◆ GIVEN DATA ◆

----------------------------------------

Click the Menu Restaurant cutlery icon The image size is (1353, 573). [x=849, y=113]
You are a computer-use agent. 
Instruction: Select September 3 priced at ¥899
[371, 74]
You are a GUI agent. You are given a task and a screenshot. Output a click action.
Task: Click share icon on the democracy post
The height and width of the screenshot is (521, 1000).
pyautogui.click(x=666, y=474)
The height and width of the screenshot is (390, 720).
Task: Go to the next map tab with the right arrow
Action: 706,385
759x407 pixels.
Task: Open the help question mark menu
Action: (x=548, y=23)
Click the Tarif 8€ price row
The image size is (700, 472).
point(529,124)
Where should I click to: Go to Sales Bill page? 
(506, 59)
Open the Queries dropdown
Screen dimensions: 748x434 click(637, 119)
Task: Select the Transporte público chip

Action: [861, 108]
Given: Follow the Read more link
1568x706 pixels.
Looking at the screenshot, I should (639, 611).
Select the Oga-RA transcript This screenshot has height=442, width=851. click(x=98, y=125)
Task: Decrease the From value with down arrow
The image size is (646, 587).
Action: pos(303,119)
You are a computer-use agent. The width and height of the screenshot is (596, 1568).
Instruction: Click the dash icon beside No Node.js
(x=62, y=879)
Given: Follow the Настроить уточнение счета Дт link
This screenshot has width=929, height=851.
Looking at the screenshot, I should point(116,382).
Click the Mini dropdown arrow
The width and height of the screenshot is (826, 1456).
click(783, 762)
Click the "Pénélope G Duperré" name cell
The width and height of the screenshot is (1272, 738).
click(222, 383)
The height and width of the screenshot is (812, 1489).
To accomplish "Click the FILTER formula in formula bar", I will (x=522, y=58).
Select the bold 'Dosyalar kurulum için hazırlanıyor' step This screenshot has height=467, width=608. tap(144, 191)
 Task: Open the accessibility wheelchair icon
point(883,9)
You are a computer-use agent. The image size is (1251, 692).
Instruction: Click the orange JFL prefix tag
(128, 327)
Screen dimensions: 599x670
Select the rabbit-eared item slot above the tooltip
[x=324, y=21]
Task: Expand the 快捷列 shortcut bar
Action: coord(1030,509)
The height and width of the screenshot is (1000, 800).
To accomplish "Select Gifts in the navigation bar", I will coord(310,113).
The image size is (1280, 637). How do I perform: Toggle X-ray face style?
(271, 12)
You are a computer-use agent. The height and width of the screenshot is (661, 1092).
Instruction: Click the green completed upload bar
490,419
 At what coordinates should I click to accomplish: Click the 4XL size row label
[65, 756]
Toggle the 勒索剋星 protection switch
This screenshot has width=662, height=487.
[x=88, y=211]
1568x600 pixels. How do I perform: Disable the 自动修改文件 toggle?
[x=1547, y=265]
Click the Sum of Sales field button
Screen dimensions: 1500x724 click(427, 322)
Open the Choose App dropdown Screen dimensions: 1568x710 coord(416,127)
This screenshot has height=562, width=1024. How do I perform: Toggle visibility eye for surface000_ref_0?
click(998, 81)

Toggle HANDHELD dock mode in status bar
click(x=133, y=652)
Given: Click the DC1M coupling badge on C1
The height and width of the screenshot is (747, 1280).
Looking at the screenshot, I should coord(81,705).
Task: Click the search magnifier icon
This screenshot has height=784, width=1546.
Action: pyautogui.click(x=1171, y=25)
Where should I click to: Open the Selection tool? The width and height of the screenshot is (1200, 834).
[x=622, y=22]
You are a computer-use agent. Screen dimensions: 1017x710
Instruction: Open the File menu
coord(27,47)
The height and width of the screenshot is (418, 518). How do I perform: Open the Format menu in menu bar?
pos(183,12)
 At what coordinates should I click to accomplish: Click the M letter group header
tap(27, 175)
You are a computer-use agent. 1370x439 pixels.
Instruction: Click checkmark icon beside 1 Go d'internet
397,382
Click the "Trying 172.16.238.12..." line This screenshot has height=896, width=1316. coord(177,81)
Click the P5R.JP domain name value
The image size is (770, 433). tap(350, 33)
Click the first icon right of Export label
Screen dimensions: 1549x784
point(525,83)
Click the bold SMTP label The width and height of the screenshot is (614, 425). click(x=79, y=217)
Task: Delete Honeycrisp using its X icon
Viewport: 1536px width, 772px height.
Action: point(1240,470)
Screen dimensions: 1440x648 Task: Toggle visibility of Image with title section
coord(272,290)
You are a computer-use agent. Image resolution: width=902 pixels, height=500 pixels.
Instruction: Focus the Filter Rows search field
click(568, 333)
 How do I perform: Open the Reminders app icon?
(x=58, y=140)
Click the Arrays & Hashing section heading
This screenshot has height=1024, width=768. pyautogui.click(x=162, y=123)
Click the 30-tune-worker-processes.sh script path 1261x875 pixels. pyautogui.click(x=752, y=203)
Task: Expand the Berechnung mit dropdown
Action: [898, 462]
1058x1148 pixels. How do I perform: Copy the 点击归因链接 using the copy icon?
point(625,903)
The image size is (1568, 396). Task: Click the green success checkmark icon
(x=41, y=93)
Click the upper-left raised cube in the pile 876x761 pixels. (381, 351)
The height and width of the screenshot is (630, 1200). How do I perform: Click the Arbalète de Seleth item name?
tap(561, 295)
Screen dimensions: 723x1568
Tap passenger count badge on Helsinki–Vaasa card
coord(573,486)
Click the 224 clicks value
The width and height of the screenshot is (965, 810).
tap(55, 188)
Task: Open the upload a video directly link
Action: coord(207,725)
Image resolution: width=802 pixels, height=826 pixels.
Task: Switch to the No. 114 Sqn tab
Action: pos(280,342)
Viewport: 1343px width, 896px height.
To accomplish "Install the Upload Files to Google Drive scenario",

----------------------------------------

Reproduce the material exactly, from the first line to the last.

Click the Menu Restaurant cutlery icon The image size is (1353, 573). [x=849, y=113]
You are a computer-use agent. 
Instruction: Select September 3 priced at ¥899
[371, 74]
You are a GUI agent. You are given a task and a screenshot. Output a click action.
Task: Click share icon on the democracy post
The height and width of the screenshot is (521, 1000).
pyautogui.click(x=666, y=474)
The height and width of the screenshot is (390, 720).
Task: Go to the next map tab with the right arrow
Action: 706,385
759x407 pixels.
Task: Open the help question mark menu
Action: (x=548, y=23)
Click the Tarif 8€ price row
The image size is (700, 472).
point(529,124)
Where should I click to: Go to Sales Bill page? 
(506, 59)
Open the Queries dropdown
Screen dimensions: 748x434 click(637, 119)
Task: Select the Transporte público chip

Action: [861, 108]
Given: Follow the Read more link
1568x706 pixels.
Looking at the screenshot, I should (639, 611).
Select the Oga-RA transcript This screenshot has height=442, width=851. click(x=98, y=125)
Task: Decrease the From value with down arrow
The image size is (646, 587).
Action: pos(303,119)
You are a computer-use agent. The width and height of the screenshot is (596, 1568).
Instruction: Click the dash icon beside No Node.js
(x=62, y=879)
Given: Follow the Настроить уточнение счета Дт link
This screenshot has width=929, height=851.
Looking at the screenshot, I should point(116,382).
Click the Mini dropdown arrow
The width and height of the screenshot is (826, 1456).
click(783, 762)
Click the "Pénélope G Duperré" name cell
The width and height of the screenshot is (1272, 738).
click(222, 383)
The height and width of the screenshot is (812, 1489).
To accomplish "Click the FILTER formula in formula bar", I will (x=522, y=58).
Select the bold 'Dosyalar kurulum için hazırlanıyor' step This screenshot has height=467, width=608. tap(144, 191)
 Task: Open the accessibility wheelchair icon
point(883,9)
You are a computer-use agent. The image size is (1251, 692).
Instruction: Click the orange JFL prefix tag
(128, 327)
Screen dimensions: 599x670
Select the rabbit-eared item slot above the tooltip
[x=324, y=21]
Task: Expand the 快捷列 shortcut bar
Action: coord(1030,509)
The height and width of the screenshot is (1000, 800).
To accomplish "Select Gifts in the navigation bar", I will coord(310,113).
The image size is (1280, 637). How do I perform: Toggle X-ray face style?
(271, 12)
You are a computer-use agent. The height and width of the screenshot is (661, 1092).
Instruction: Click the green completed upload bar
490,419
 At what coordinates should I click to accomplish: Click the 4XL size row label
[65, 756]
Toggle the 勒索剋星 protection switch
This screenshot has width=662, height=487.
[x=88, y=211]
1568x600 pixels. How do I perform: Disable the 自动修改文件 toggle?
[x=1547, y=265]
Click the Sum of Sales field button
Screen dimensions: 1500x724 click(427, 322)
Open the Choose App dropdown Screen dimensions: 1568x710 coord(416,127)
This screenshot has height=562, width=1024. How do I perform: Toggle visibility eye for surface000_ref_0?
click(998, 81)

Toggle HANDHELD dock mode in status bar
click(x=133, y=652)
Given: Click the DC1M coupling badge on C1
The height and width of the screenshot is (747, 1280).
Looking at the screenshot, I should coord(81,705).
Task: Click the search magnifier icon
This screenshot has height=784, width=1546.
Action: pyautogui.click(x=1171, y=25)
Where should I click to: Open the Selection tool? The width and height of the screenshot is (1200, 834).
[x=622, y=22]
You are a computer-use agent. Screen dimensions: 1017x710
Instruction: Open the File menu
coord(27,47)
The height and width of the screenshot is (418, 518). How do I perform: Open the Format menu in menu bar?
pos(183,12)
 At what coordinates should I click to accomplish: Click the M letter group header
tap(27, 175)
You are a computer-use agent. 1370x439 pixels.
Instruction: Click checkmark icon beside 1 Go d'internet
397,382
Click the "Trying 172.16.238.12..." line This screenshot has height=896, width=1316. coord(177,81)
Click the P5R.JP domain name value
The image size is (770, 433). tap(350, 33)
Click the first icon right of Export label
Screen dimensions: 1549x784
point(525,83)
Click the bold SMTP label The width and height of the screenshot is (614, 425). click(x=79, y=217)
Task: Delete Honeycrisp using its X icon
Viewport: 1536px width, 772px height.
Action: point(1240,470)
Screen dimensions: 1440x648 Task: Toggle visibility of Image with title section
coord(272,290)
You are a computer-use agent. Image resolution: width=902 pixels, height=500 pixels.
Instruction: Focus the Filter Rows search field
click(568, 333)
 How do I perform: Open the Reminders app icon?
(x=58, y=140)
Click the Arrays & Hashing section heading
This screenshot has height=1024, width=768. pyautogui.click(x=162, y=123)
Click the 30-tune-worker-processes.sh script path 1261x875 pixels. pyautogui.click(x=752, y=203)
Task: Expand the Berechnung mit dropdown
Action: [898, 462]
1058x1148 pixels. How do I perform: Copy the 点击归因链接 using the copy icon?
point(625,903)
The image size is (1568, 396). Task: Click the green success checkmark icon
(x=41, y=93)
Click the upper-left raised cube in the pile 876x761 pixels. (381, 351)
The height and width of the screenshot is (630, 1200). How do I perform: Click the Arbalète de Seleth item name?
tap(561, 295)
Screen dimensions: 723x1568
Tap passenger count badge on Helsinki–Vaasa card
coord(573,486)
Click the 224 clicks value
The width and height of the screenshot is (965, 810).
tap(55, 188)
Task: Open the upload a video directly link
Action: coord(207,725)
Image resolution: width=802 pixels, height=826 pixels.
Task: Switch to the No. 114 Sqn tab
Action: pos(280,342)
Viewport: 1343px width, 896px height.
To accomplish "Install the Upload Files to Google Drive scenario",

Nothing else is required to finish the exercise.